Questions about this corollary

(Cor 5.5) If f is differentiable in a region $G$, then f is infinitely differentiable in G, and all partials of $f$ with respect to $x$ and $y$ exist and are continuous.

  1. '$\color{blue}{\text{f is differentiable in a region $G$}}$'

Is this the same as '$f$ is holomorphic in a region $G$', but 'differentiable' is instead used for emphasis?

  1. '$\color{green}{\text{all partials of $f$ with respect to $x$ and $y$ exist and are continuous}}$'

Why are they continuous?

Here is what I tried. Pf: Firstly, $f_x=f'$, by Cauchy-Riemann, is continuous because $f'$ is differentiable because $f$ is infinitely differentiable. Then extend by induction that (from here) $$f_{x^{(k)}y^{(n-k)}} = \frac{1}{(-i)^{n-k}1^k}f^{(n)}$$ is continuous because $f^{(n)}$ is continuous because $f^{(n)}$ is differentiable. QED

  1. Does holomorphicity of $f$ imply continuity of $f'$ by Cor 5.5?
  1. Yes. See def of holomorphicity and regions. This is even true for 'an open subset' instead of 'a region'. It's indeed probably used for emphasis because one part of the consequent is infinite differentiability and the other part is about continuity of partial derivatives (rather than partial holomorphics, if there's even such a thing).

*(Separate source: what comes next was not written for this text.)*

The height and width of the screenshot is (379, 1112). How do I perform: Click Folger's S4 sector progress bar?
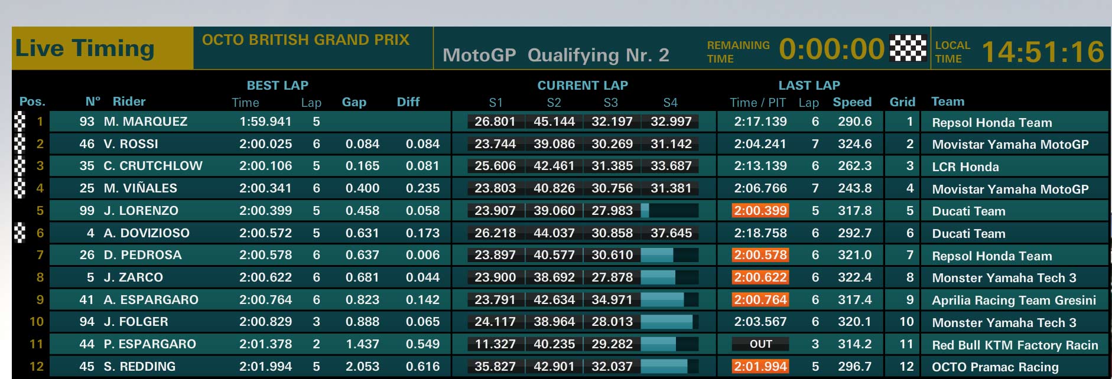tap(669, 322)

  2. Yes assuming the formula is right, but even without the formula, just refer to the text in red box in the paragraph before Cor 5.5: any sequence of partial derivatives is a constant times something differentiable, and thus a constant times something continuous.

  3. Yes. Speaking of new assumptions, Exer 4.25 seems to be missing positively oriented which Green's Thm requires but which Cor 4.20 to Cauchy's Thm does not assume or not.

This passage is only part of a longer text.